● Work instruction:
Up to and including the final line, please copy every line exactly, starting from the one that contains "Viewport: 2513px width, 1119px height." in the material below.

==========

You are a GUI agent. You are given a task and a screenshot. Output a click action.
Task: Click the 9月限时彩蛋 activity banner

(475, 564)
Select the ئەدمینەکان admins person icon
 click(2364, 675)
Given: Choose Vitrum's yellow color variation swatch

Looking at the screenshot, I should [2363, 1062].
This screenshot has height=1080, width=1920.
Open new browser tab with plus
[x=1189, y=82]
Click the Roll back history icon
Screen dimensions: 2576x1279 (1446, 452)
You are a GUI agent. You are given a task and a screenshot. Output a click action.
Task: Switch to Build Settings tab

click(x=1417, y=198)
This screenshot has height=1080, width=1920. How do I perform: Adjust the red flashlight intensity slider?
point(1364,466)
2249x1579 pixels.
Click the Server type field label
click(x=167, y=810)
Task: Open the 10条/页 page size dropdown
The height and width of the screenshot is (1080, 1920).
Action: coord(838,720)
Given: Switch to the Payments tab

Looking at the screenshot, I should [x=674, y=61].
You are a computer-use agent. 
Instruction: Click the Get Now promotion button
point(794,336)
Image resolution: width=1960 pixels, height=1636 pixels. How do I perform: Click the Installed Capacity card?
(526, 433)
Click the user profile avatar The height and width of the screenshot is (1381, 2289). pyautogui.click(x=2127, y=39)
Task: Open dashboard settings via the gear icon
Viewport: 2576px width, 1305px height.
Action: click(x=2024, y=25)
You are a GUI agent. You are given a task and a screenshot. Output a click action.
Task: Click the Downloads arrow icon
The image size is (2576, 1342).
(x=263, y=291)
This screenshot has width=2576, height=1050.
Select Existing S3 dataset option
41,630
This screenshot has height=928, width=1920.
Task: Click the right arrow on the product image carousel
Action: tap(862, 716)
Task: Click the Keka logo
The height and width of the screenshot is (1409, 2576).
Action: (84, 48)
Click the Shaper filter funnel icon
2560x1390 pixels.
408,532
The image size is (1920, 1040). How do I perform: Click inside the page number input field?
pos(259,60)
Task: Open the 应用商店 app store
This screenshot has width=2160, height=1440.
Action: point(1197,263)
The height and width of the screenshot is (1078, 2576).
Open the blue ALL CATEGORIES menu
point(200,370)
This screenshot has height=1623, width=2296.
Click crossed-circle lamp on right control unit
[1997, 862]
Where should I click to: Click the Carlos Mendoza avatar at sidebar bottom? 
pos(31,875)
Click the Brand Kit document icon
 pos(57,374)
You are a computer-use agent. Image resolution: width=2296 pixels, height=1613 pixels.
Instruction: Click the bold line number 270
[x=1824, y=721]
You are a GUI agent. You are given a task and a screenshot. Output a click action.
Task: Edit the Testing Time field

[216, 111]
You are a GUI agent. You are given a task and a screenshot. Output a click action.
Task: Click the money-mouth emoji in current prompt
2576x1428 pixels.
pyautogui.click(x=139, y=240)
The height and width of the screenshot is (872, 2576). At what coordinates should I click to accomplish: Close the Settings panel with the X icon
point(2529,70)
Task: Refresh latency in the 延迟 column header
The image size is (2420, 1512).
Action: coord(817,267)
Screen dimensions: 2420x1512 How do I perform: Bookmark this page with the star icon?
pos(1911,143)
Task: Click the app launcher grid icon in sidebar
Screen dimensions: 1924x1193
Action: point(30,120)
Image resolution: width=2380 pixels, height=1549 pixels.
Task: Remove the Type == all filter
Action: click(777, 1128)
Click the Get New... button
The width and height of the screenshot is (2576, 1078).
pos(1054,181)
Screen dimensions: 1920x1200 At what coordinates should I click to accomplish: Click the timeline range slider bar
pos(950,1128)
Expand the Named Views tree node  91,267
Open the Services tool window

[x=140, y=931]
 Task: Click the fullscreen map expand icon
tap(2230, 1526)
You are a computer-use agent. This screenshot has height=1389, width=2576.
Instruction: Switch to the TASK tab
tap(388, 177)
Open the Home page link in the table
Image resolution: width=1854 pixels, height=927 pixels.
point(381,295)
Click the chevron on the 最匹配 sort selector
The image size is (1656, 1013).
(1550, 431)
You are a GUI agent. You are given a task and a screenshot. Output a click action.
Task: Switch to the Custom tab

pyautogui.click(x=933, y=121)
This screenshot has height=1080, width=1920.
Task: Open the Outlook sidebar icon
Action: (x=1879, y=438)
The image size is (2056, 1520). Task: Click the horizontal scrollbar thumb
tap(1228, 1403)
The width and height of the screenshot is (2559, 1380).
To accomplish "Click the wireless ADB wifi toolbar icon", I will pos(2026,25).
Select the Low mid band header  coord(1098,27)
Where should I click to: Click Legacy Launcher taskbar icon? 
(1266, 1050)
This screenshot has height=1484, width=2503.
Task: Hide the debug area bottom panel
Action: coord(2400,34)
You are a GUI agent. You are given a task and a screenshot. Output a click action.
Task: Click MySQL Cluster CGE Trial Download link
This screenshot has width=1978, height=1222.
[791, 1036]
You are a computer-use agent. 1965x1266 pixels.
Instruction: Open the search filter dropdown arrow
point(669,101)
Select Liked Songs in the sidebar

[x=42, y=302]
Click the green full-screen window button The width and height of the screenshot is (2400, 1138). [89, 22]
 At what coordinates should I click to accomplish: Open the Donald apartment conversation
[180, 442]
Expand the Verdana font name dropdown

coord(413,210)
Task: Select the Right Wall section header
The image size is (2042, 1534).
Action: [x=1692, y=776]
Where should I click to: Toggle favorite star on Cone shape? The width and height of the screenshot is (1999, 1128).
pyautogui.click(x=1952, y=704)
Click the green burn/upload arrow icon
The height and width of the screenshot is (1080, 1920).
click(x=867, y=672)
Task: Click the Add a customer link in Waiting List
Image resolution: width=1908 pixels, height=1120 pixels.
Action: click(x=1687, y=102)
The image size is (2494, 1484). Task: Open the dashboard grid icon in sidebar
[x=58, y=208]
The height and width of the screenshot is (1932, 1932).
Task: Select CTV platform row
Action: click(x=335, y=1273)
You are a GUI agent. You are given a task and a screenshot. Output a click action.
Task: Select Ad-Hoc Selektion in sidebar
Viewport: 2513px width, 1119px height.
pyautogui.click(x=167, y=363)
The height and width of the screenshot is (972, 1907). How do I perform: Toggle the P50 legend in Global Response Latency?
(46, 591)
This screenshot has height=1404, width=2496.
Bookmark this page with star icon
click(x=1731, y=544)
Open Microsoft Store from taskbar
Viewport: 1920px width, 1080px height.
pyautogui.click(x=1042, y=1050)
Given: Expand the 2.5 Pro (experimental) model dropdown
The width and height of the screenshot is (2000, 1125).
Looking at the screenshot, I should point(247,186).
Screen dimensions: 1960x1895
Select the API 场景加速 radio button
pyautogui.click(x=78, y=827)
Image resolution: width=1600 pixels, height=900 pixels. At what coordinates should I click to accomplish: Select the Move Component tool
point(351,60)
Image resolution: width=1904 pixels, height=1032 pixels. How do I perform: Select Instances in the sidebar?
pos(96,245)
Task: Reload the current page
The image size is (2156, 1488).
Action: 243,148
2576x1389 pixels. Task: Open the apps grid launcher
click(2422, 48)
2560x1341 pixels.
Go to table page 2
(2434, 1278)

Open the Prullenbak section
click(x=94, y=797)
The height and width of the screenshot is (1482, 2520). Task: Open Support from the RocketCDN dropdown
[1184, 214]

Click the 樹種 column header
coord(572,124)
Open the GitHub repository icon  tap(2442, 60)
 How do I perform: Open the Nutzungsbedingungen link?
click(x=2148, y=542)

==========

● Answer section:
Viewport: 2513px width, 1119px height.
pyautogui.click(x=167, y=363)
The height and width of the screenshot is (972, 1907). How do I perform: Toggle the P50 legend in Global Response Latency?
(46, 591)
This screenshot has height=1404, width=2496.
Bookmark this page with star icon
click(x=1731, y=544)
Open Microsoft Store from taskbar
Viewport: 1920px width, 1080px height.
pyautogui.click(x=1042, y=1050)
Given: Expand the 2.5 Pro (experimental) model dropdown
The width and height of the screenshot is (2000, 1125).
Looking at the screenshot, I should point(247,186).
Screen dimensions: 1960x1895
Select the API 场景加速 radio button
pyautogui.click(x=78, y=827)
Image resolution: width=1600 pixels, height=900 pixels. At what coordinates should I click to accomplish: Select the Move Component tool
point(351,60)
Image resolution: width=1904 pixels, height=1032 pixels. How do I perform: Select Instances in the sidebar?
pos(96,245)
Task: Reload the current page
The image size is (2156, 1488).
Action: 243,148
2576x1389 pixels. Task: Open the apps grid launcher
click(2422, 48)
2560x1341 pixels.
Go to table page 2
(2434, 1278)

Open the Prullenbak section
click(x=94, y=797)
The height and width of the screenshot is (1482, 2520). Task: Open Support from the RocketCDN dropdown
[1184, 214]

Click the 樹種 column header
coord(572,124)
Open the GitHub repository icon  tap(2442, 60)
 How do I perform: Open the Nutzungsbedingungen link?
click(x=2148, y=542)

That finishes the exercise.